The one-sentence summary

You can make better choices by widening your options, testing your assumptions, attaining distance before deciding, and preparing to be wrong.

WHAT THE BOOK SAYS DECISIVE

· You can make better choices in life and work by following four simple principles (as ever, they encapsulate these in a mnemonic, WRAP)

· Widen your options

· Reality-Test your assumptions

· Attain distance before deciding

· Prepare to be wrong

· Stage 1 means avoiding a narrow time frame, multitracking (considering more than one option simultaneously), and finding someone who has already solved your problem.

· Stage 2 involves considering doing the opposite, zooming in and zooming out (big picture and detail), and ooching (a Southern US word for running small experiments to test theories).

· Stage 3 includes overcoming short-term emotion and honouring your core priorities.

· Stage 4 is bookending the future (setting a range of outcomes from very bad to very good) and setting up tripwires.

WHAT’S GOOD ABOUT IT

· It’s another good synthesis of all things behavioural, well laid out with clear chapter summaries that you can grab.

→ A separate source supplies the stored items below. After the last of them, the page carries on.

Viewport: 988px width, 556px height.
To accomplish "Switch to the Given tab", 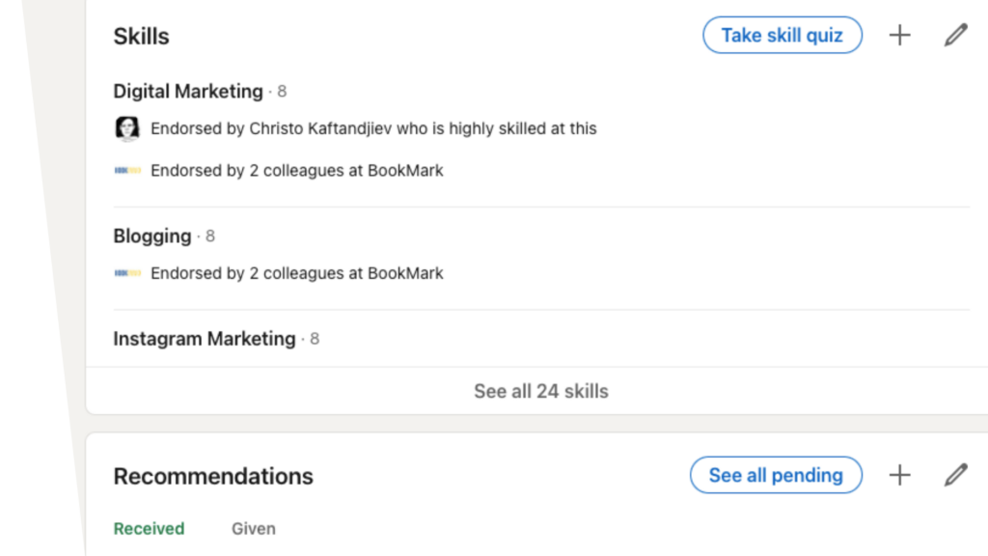I will [254, 528].
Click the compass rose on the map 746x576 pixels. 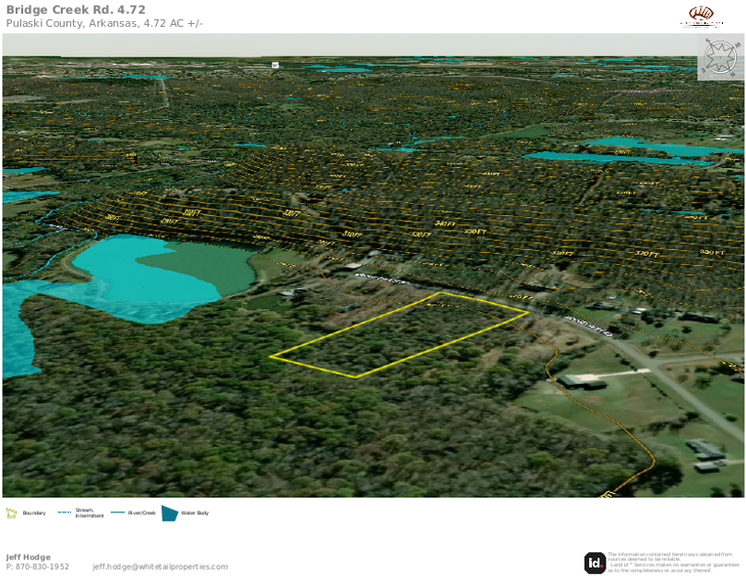pyautogui.click(x=719, y=57)
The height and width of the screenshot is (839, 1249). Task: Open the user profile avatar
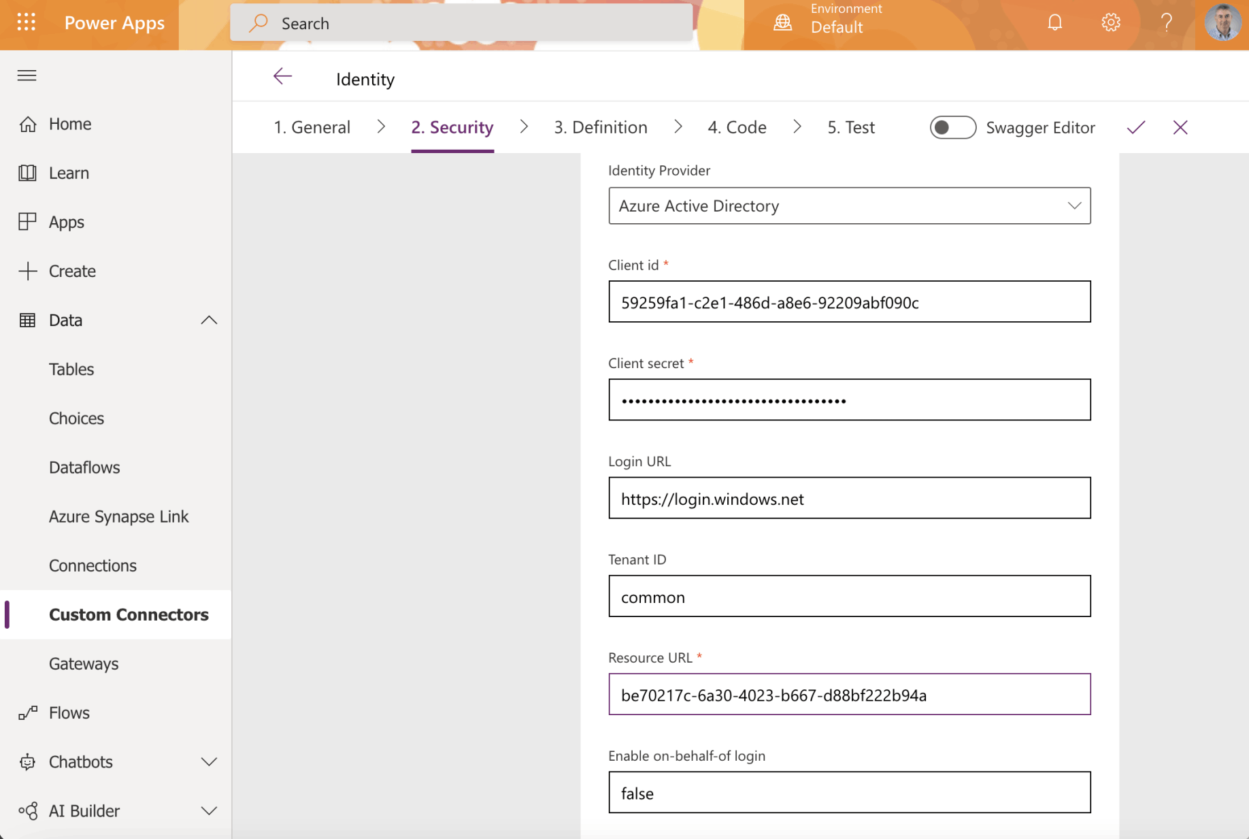(x=1222, y=23)
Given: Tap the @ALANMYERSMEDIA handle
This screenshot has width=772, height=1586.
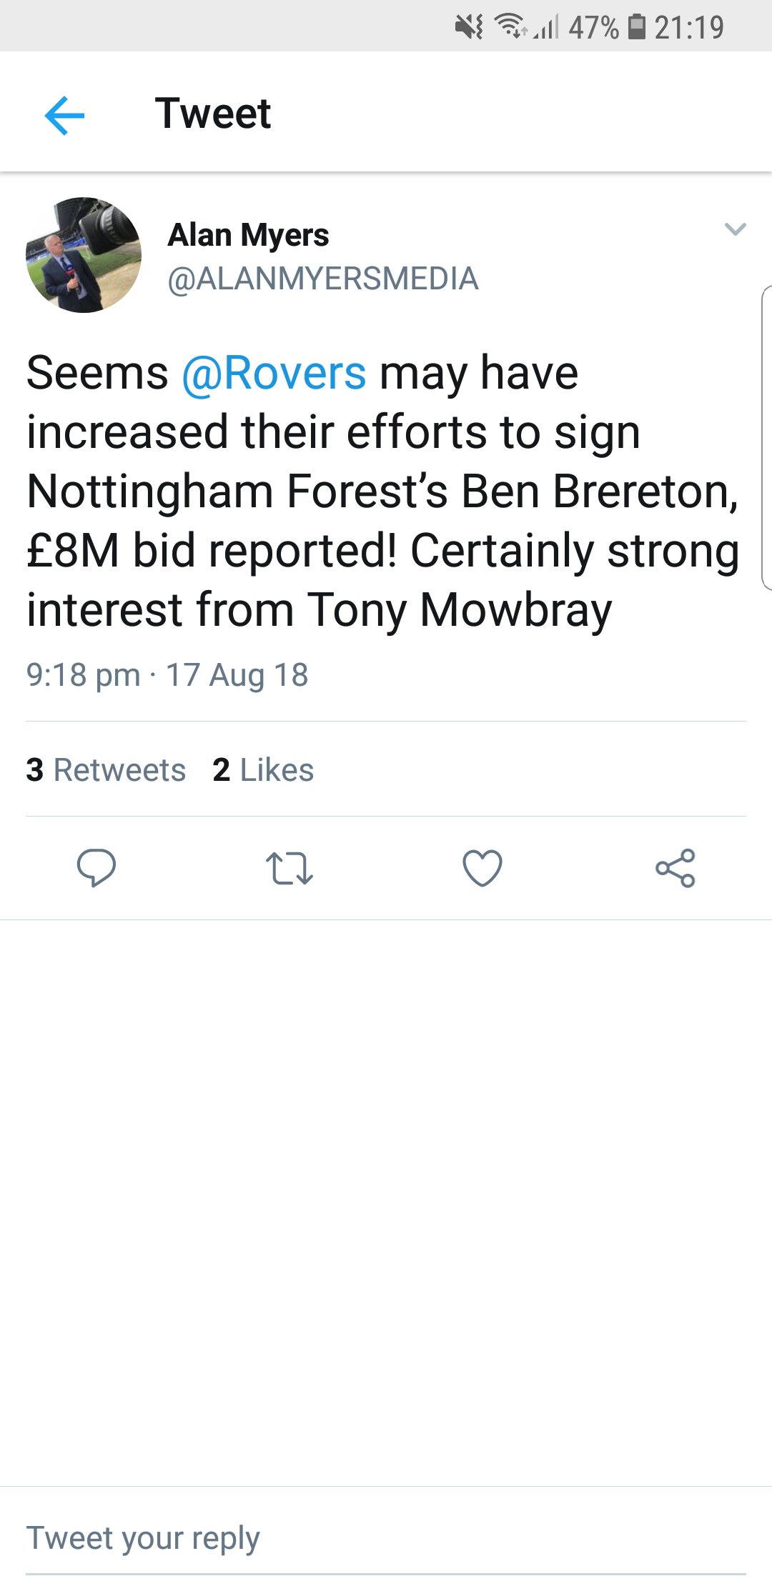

· If you are a well-adjusted individual, you can navigate yourself through poor choices:

~ You encounter a choice – don’t let narrow framing exclude decent options.

~ You analyze your options – don’t let confirmation bias make you gather only self-serving information.

~ You make a choice – don’t let short-term emotion tempt you into the wrong one.

~ You live with it – don’t let overconfidence about the future warp your view.

· There is a decent blend of corporate and personal examples, and the narrative rolls along well, as ever with these authors.

WHAT YOU HAVE TO WATCH

· Pretty much all of this has been discussed before elsewhere:

~ Framing has been covered extensively by Daniel Kahneman and others.

~ Ooching is the same as ‘First bullets, then cannonballs’ from Jim Collins.

~ Zooming in and out was also posited by Collins in Great by Choice.

~ The premortem (envisioning a disastrous outcome) was originated by Gary Klein.

~ …and tripwires were first suggested by me in Tick Achieve in 2008 (!)